Since inception, ACT has awarded more than $5 million in community investment grants to organizations in Alaska that work toward the prevention of child abuse and neglect. In 2016 – 2017, we awarded $301,920 to 29 organizations across the state. See the full list of grant recipients and funded projects at alaskachildrenstrust.org.
Too expensive to live
Protecting Alaskans' health care
When Amber Lee was diagnosed last fall with a very rare genetic condition that can lead to aggressive kidney cancer, one of her first thoughts was if she would have insurance coverage to help cover the cost of care.
“It’s not a cheap disease to have. Without insurance, it would be impossible to manage,” says Amber, who must get MRIs of her kidneys regularly to monitor for cancerous growths that could quickly spread if not caught early. Currently, the Affordable Care Act (ACA) ensures that Amber can’t be denied health insurance coverage because of pre-existing conditions like this.
Amber is one of many Alaskans who would be profoundly impacted by the repeal of the ACA. She’s also one of many Alaskans speaking up to protect the ACA through Protect Our Care Alaska, a coalition of individuals, organizations and businesses.
“People and groups came together to protect the Affordable Care Act from repeal. It is still being threatened constantly,” Amber says. “The issue impacts everyone, and we are aligned with how important it is to get Congress to do the right thing.”
Voices for Alaska’s Children, a program of Alaska Children’s Trust, has been the backbone organization for the coalition, providing space and support for the grassroots effort.
“Health care is a critical tool to help prevent child abuse and neglect,” explains Trevor Storrs, ACT’s executive director. “Health care reduces stress on our most vulnerable families who are already struggling due to poverty, and inability to access services. Health care gives parents access to services to address their own trauma, provides preventive services, ensures children remain healthy physically and mentally, and minimizes the fiscal stress and impact on the family.”
For Amber, the importance of protecting the ACA goes beyond just her own health.
“The disease I have is genetic, so my kids could have it,” says Amber, who has two sons, ages 9 and 11. “If they are tested for the genetic condition and have it, they could be denied coverage for the rest of their lives.”
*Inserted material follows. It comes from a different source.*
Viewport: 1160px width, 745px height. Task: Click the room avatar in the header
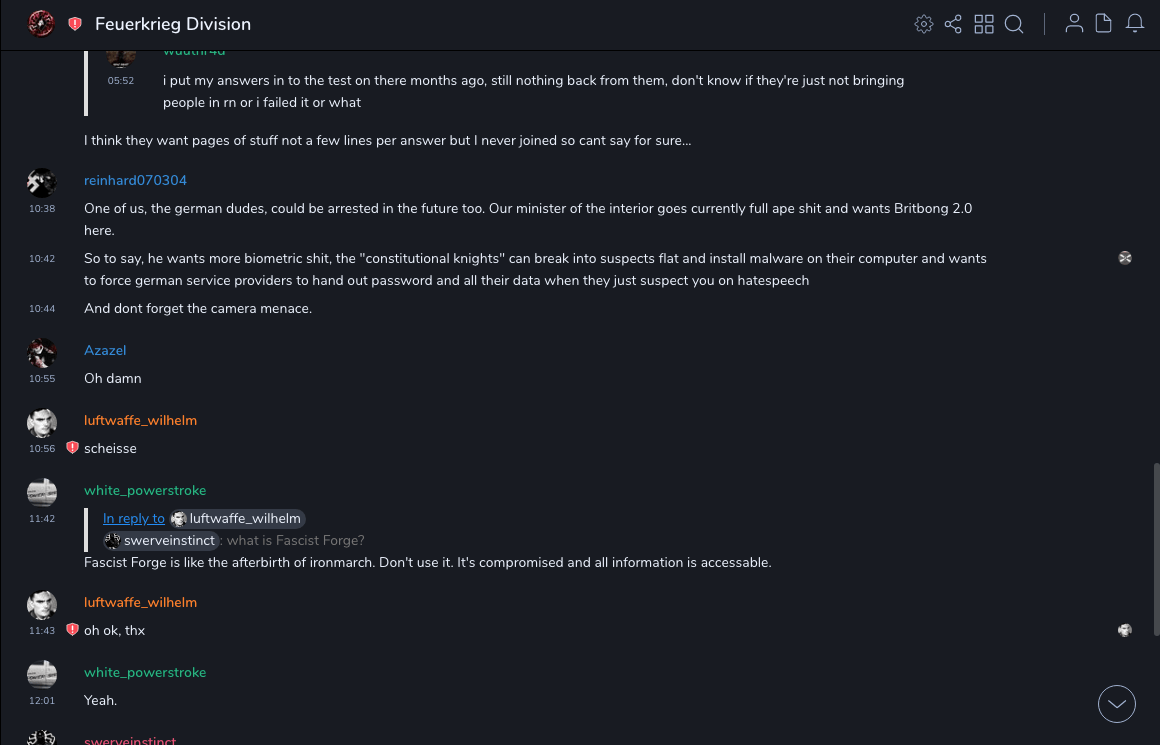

“There is already so much stress with the disease, and then on top of it, I have to worry about if I have insurance coverage and if I can pay for it. I make a decent salary, but it could get to a point where I can’t pay to care for myself. And for my kids, they could go through their entire lives without coverage. It is very stressful,” Amber shares.
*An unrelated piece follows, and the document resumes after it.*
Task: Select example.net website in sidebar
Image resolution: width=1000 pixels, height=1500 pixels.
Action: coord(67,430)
“It gets to a point where you have to ask yourself, ‘Is it too expensive to keep myself alive?’”
“People talk about this like it is a political issue. But it’s about people’s lives,” Amber stresses. “Repealing the ACA means less coverage, less protection and more expense. It’s important for people to understand it.”
“For me, health care is the very foundation of a healthy society. It’s one of the most basic things to live a good, productive life. It impacts everything,” she says. “If we don’t have that, we are failing as a state, as a nation.”
Amber strongly encourages other Alaskans to get involved in efforts to protect the ACA. “All these voices together send a strong message. We are not one special interest group. We are the majority of Alaska,” she says “Our voices are powerful.”